Bazda wrote:I was reading a book on the V8 super cars in aussy, found it quite interesting.

They said that equal length pipes wont gain you horsepower, it will just move the power band around. They dont run equal length extractors they purposly make them un even in some scientific way to get what power band they want.


Equal length pipes can give you HP.... sortof. All pipes have a natural Helmholtz frequency that frequency can be related to an RPM. If that associated RPM is too high like 10,000 RPM or too low 1000 RPM then altering the length (we can be talking about a 1/4 inch here!) will bring the frequency back to a more useable RPM.
What the V8 boys are doing... with many more cylinders than you and I... are creating multiple Helmholtz frequencies. What they are attempting to do is actually create multiple bursts in power to broaden the torque curve.
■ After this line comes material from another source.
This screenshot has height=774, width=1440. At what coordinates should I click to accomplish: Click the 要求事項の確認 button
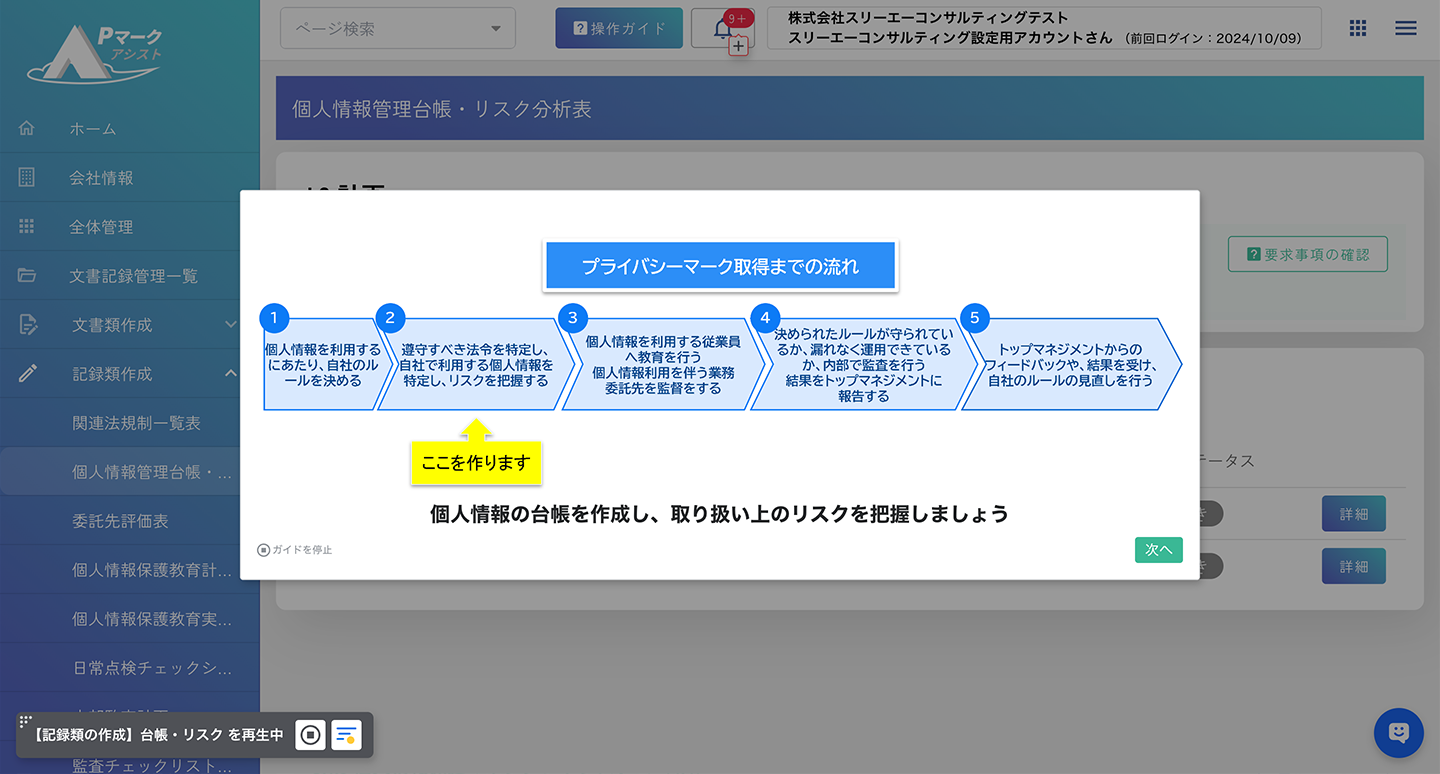(1307, 254)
But believe you me, they complete a tonne of fluid dynamics calcs and match the pipes for optimal power over the spread of RPM required.
The V8's could run equal length pipes (if they can get around that silly firing order) and have a huge spike in HP one RPM... but it would be considerably slower on the track. At the end of the day its all about the area under the HP curve that falls within your working RPM.
I suspect that with some very good collectors (I like split interferance) and a tonne of RPM a 4-2-1 system with two different lengths, for a 4 cyl might actually work. If the friction doesnt take it down first. ;)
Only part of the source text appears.